Managing Overbooking
It means yield management software automatically manage the risk of overbooking. The yield management
system uses the expected demand (pre fed by the hotel) to calculate maximum revenues in an optimal
configuration of different available rates. This is usually called as “Logical availability”; the availability of
different rates (combined with conditions) with an automatic overbooking level when necessary.
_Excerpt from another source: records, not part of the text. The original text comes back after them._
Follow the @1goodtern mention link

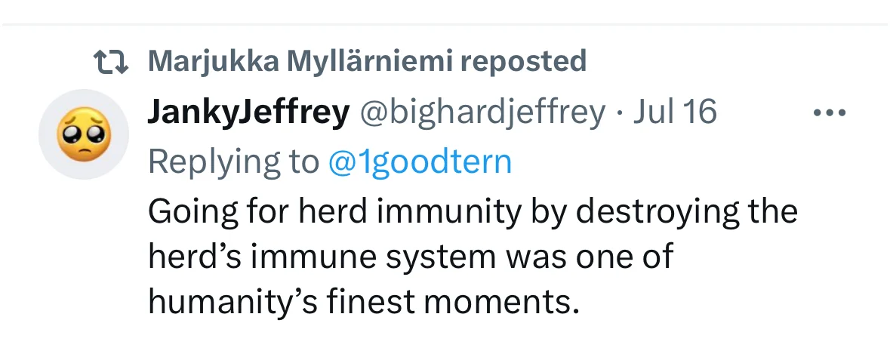click(x=420, y=162)
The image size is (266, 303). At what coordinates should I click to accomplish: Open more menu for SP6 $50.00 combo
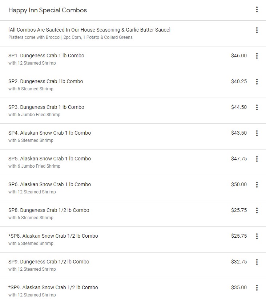257,185
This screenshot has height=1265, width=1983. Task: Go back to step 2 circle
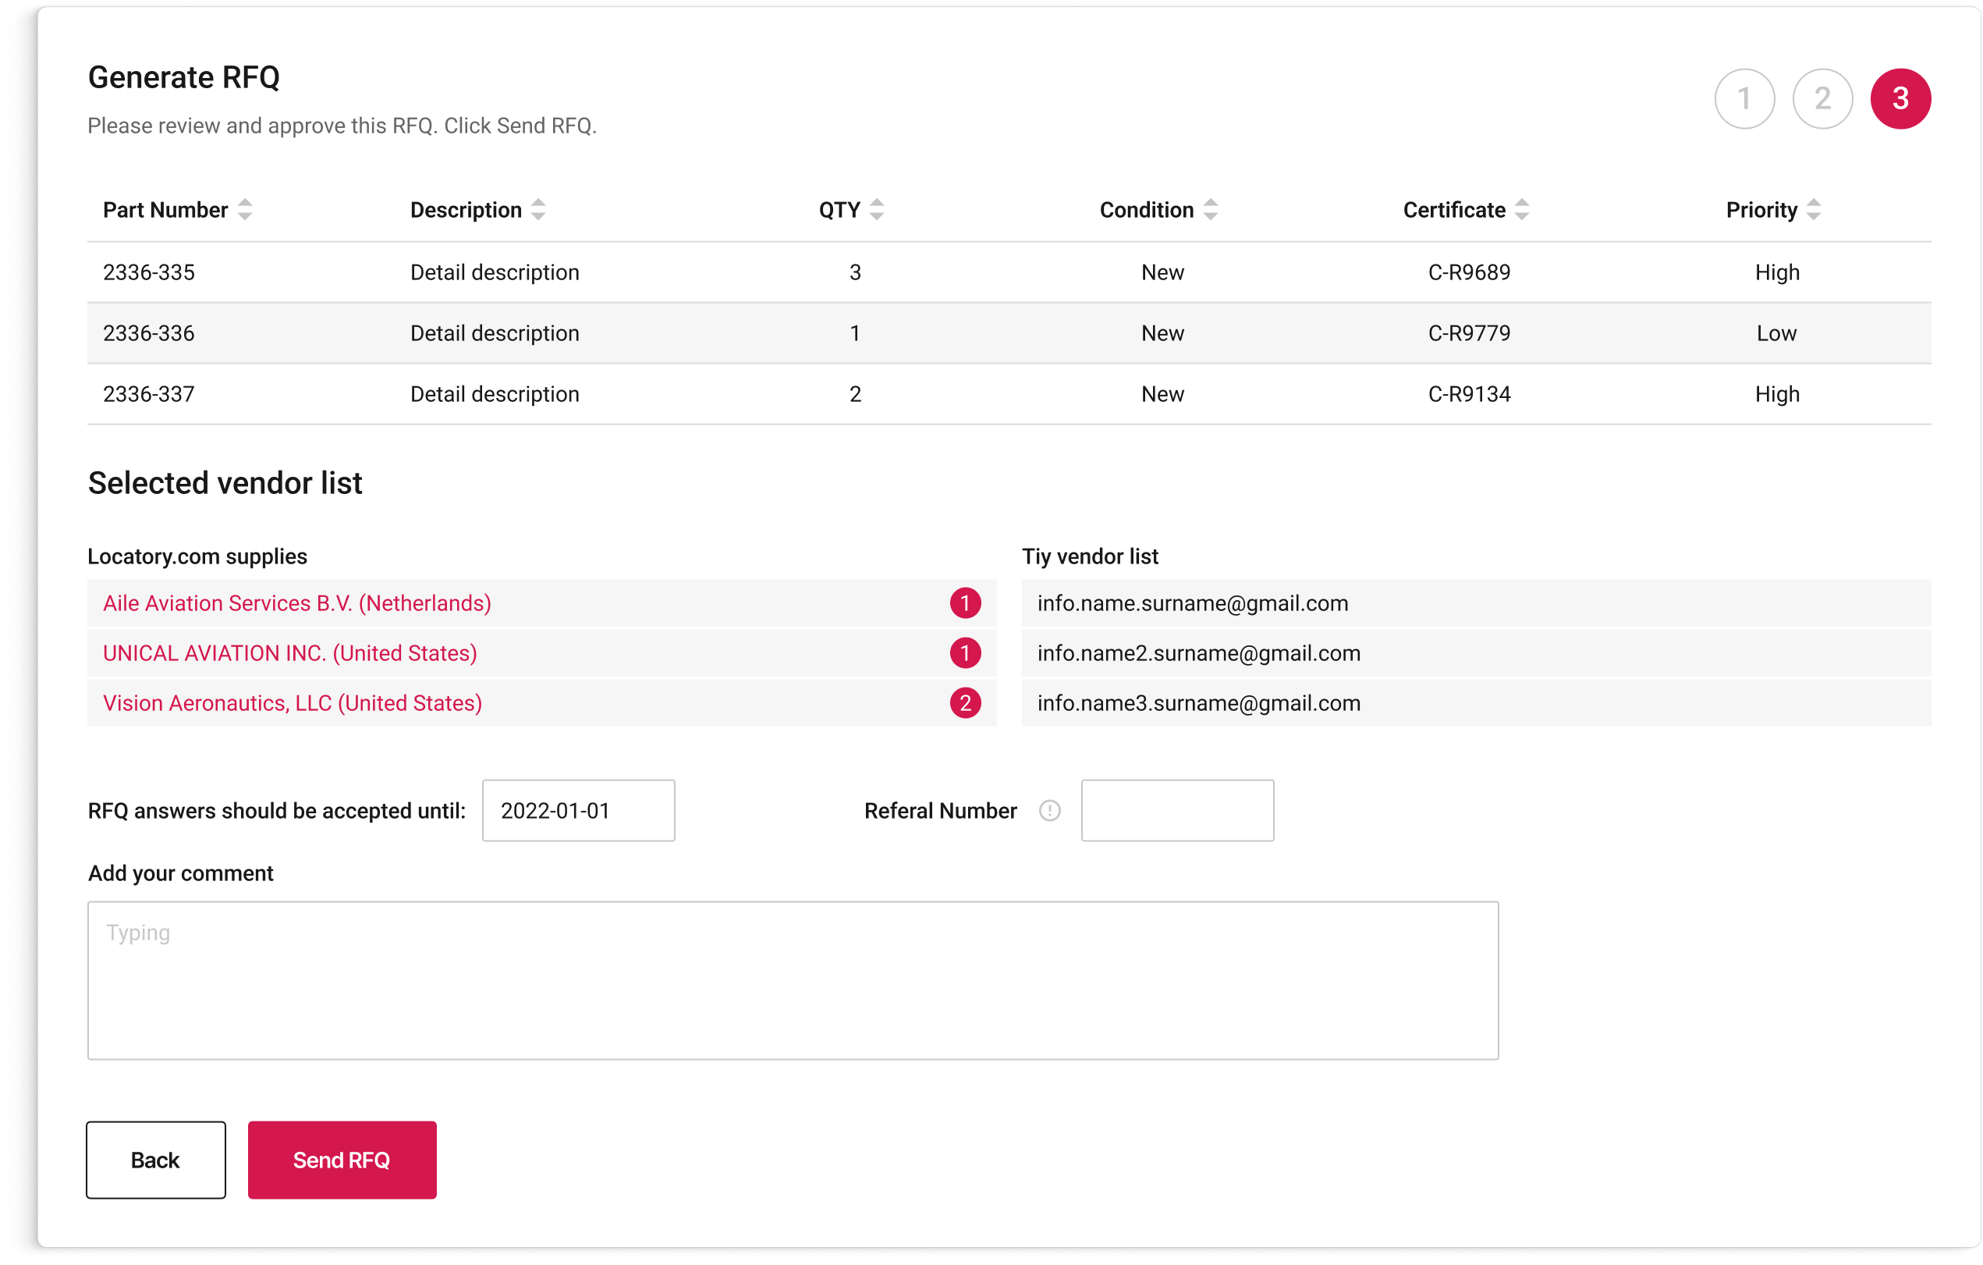click(1822, 99)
It is different from the physical availability (i.e. the number of room you have available), since a room may
be counted for different rate and conditions. Obviously, as the hotel will get nearly full, the logical
availability approaches the physical availability (including overbooking percentage).
Determining Availability
The yield management system is designed to provide hotels with the power to analyze and suggest the most
profitable room yields. The system analyzes the multilevel pricing structure and automatically proposes rates
based upon future occupancy trends.
Extensive room forecasting (for individual, group as well as sales mix ratio) capabilities help you to project
the number of rooms that will be sold. Room rates can be changed based upon a specific date,
room/reservation type and current house count/occupancy level.
Create Reports
Yield management systems create various required reports for hotel management, like – future arrivals status
report, weekly recapitulate report, room statistics tracking sheet and so on. On the basis of these reports,
yield management team can do better forecasting for room sales and revenue management.
General Manager
He/she is the chief operating officer of a hotel or manager in a hotel organization. Principally he/she is
responsible for the successful operation of the hospitality establishment and for making long term planning
for hotel in terms of budgeting & forecasting, room rate determination, discount policy & so on.
General Managers have all rights to change room rates as & when (required), so for the successful
implementation of yield management, it is very important to have a full support of general manager.
Reservation Manager
He /she is the person who has a complete understanding of all of the hotel’s booking, the future booking
style and the past histories of the hotel’s status i.e. arrival, occupancy, under stays, overstays, no – shows,
etc. Therefore, he plays a key role in increasing the hotel’s revenue or yield.